Gettysburg: The Lincoln Address

The coachloads pulling up outside Gettysburg’s Visitor Center shouldn’t be there. The Battle of Gettysburg wasn’t desired by either side. Yet between 1 and 3 July 1863, two armies were cornered into the bloodiest skirmish of the American Civil War

By David Whitley
Published 20 May 2019, 10:18 BST, Updated 7 Jul 2021, 17:05 BST
Gettysburg Visitor Centre
Photograph by Carl Shuman

Today, the Pennsylvanian town is a place of battlefield tours, graveyards and monuments; the place where Civil War buffs and schoolchildren come to understand why North and South fought over the expansion of slavery into the West. It was a war of politics and ideology; a war over that most American concept — freedom — and whom it applied to.

And caught in the maelstrom was one man who is associated with Gettysburg more than any other: Abraham Lincoln.

Steven Spielberg’s much-lauded recent film, Lincoln, yielded an Oscar-winning performance from Daniel Day-Lewis as the eponymous 16th US president. Gettysburg is the place where you can get an idea of how accurate that portrayal was.

Despite the bloodshed, Gettysburg is arguably best known as a place of words rather than deeds — 272 words, to be precise, delivered at the Consecration of the Soldiers’ National Cemetery in November 1863.

Lincoln wasn’t even billed as the main speaker on this solemn occasion — he was just asked to add a few words. What he came out with was the Gettysburg address — one of the most memorable, most stirring speeches in history. It was rooted in principles — the “proposition that all men are created equal”, promises — “these dead shall not have died in vain” — and rousing rhetoric — “that government of the people, by the people, for the people, shall not perish from the earth”.
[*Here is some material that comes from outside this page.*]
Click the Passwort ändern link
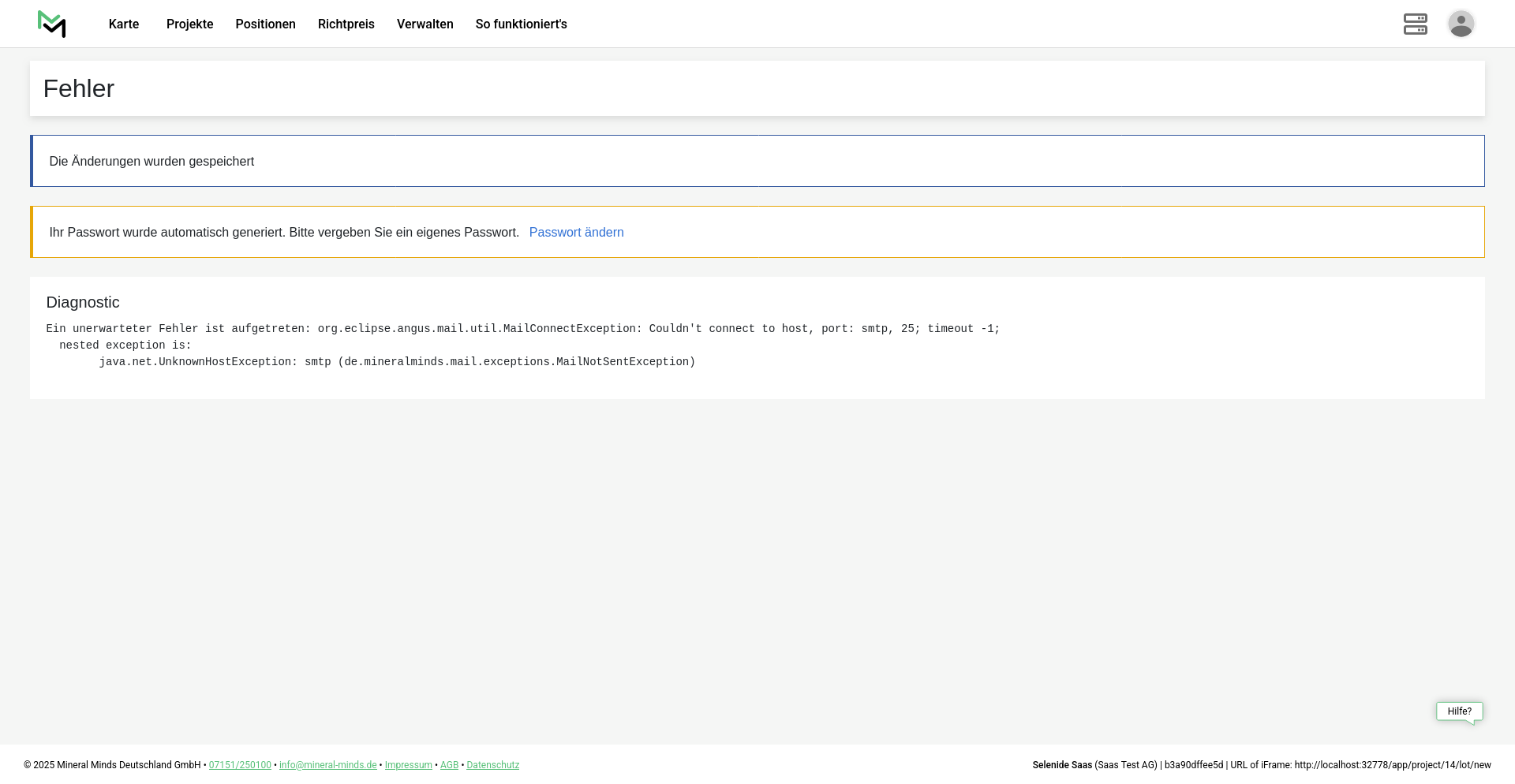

Inside the vast Visitor Center, the address is played on a loop. It’s almost impossible not to well up while listening to it, but it doesn’t conform to the Hollywood power speech stereotype. One thing that hits home is how un-strident Lincoln was. He had a gentle, reedy, bumpkin-ish voice — something captured wonderfully by Day-Lewis in the film — that somehow managed to convey a message more powerfully than any booming orator’s.

This wasn’t the universal opinion at the time, however. Reading the newspaper coverage of the speech is a real eye-opener. The Chicago Times, for example, reported: ‘The cheeks of every American must tingle with shame as he reads the silly, flat and dishwatery remarks.’

The Visitor Center does a far better job than Spielberg of conveying Lincoln’s calculating, wily nature. He was a quiet wrangler — something of a Machiavellian plate-spinner who was prepared to make pragmatic compromises and not be entirely truthful in search of a greater goal.

A complex picture emerges of a man who was not a striding colossus, but a shrewd string-puller. It’s a complexity the proud statues and solemn memorials looking out over acres of battlefields will never manage to convey, but being here, makes you want to find out more. And no doubt head to the cinema, to watch the film too.